TASK INSTRUCTIONS —
Write out the part of the excerpt on Texas cell phone privacy law from "Texas Law Summary" to "of Texas law.", word for word.

SOURCE EXTRACT —
━━━━━━━━━━━━━━━━

In Houston, we are faced with one case directly opposed to this argument out of the fourteenth district. Barfield followed the fifth circuit’s reasoning that obtaining “cell tower records from the third-party provider did not violate reasonable privacy expectations.[xx] This case was wrongly decided before the guidance of Riley and Wurie, Granville, and Davis.[xxi] It was also decided on federal law alone and did not apply Texas law, arguably weakening its persuasive strength. With a little help from defense attorneys, the fourteenth district will hopefully soon overturn this ruling. Texas courts should provide for probable cause showings in these situations before SCOTUS dictates us to.

Art. I Sec. 9 of the Texas Constitution may provide Texas citizens higher protections than the U.S. Fourth Amendment.

Richardson ruled the Texas Constitution gave greater protection from warrantless uses of pen registers while stating,

“The mere fact that a telephone caller has disclosed the number called to the telephone company for the limited purpose of obtaining the services does not invariably lead to the conclusion that the caller has relinquished his expectation of privacy such that the telephone company is free to turn the information over to anyone, especially the police, absent legal process.”[xxii]

As protection from state constitutions can only be greater than the fourth amendment, Texas courts should follow this ruling to find the same or more expectation of privacy is applicable to the Texas Constitution.[xxiii] The federal constitution and decision of the federal courts provide the minimum protection required by states.[xxiv] “The federal constitution sets the floor for individual rights; state constitutions establish the ceiling.”[xxv]

Art. I Sec. 9 of the Texas Constitution, in this regard, provides Texas citizens more protection than the fourth amendment. Often, law enforcement relies solely on federal law for these types of warrantless searches. While it seems these searches still violate the federal constitution, it is a closer call under federal law. These violations become clearer under Texas law. Texas citizens should not be subject to searches of information by merely dialing numbers on our cell phones absent the legal process of obtaining a warrant.[xxvi] Similarly, many other states have given their citizens “a reasonable expectation of privacy in the telephone numbers dialed on the telephone.”[xxvii] The company’s records of this intimate information do not diminish a person’s expectation of privacy in their cell phone. Law enforcement may not circumvent searching an individual’s cell phone by acquiring the records from a cell phone company. Location information obtained in this manner should be excluded from evidence unless a warrant was used.

Texas Law Summary

When law enforcement seeks expansive information, Texas statute and protections of the Texas constitution are at play.[xxviii] Following dicta in Granville, Barfield should be overturned.[xxix] Citizens’ expectation of privacy should be protected from warrantless searches of cell providers’ location information of their subscribers, especially under the added protection of Texas law.

━━━━━━━━━━━━━━━━

DATASET CONTENT —
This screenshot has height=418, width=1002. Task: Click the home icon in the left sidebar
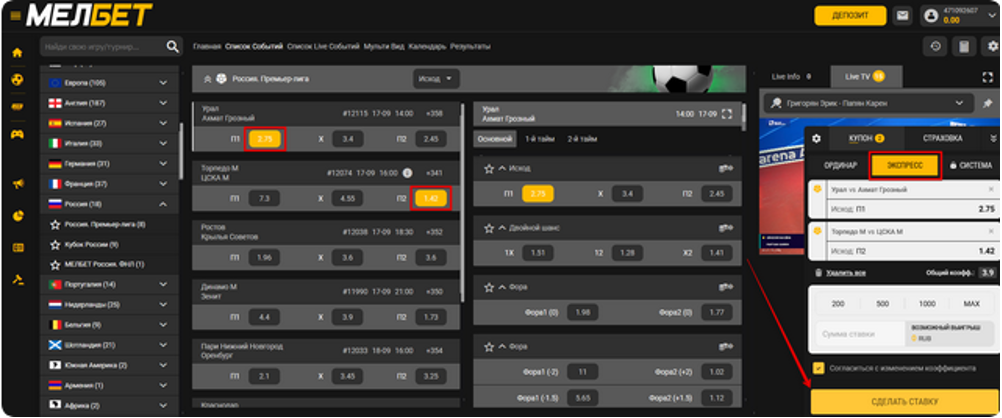[x=17, y=52]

━━━━━━━━━━━━━━━━

SOLUTION FOR THIS EXERCISE —
Texas Law Summary

When law enforcement seeks expansive information, Texas statute and protections of the Texas constitution are at play.[xxviii] Following dicta in Granville, Barfield should be overturned.[xxix] Citizens’ expectation of privacy should be protected from warrantless searches of cell providers’ location information of their subscribers, especially under the added protection of Texas law.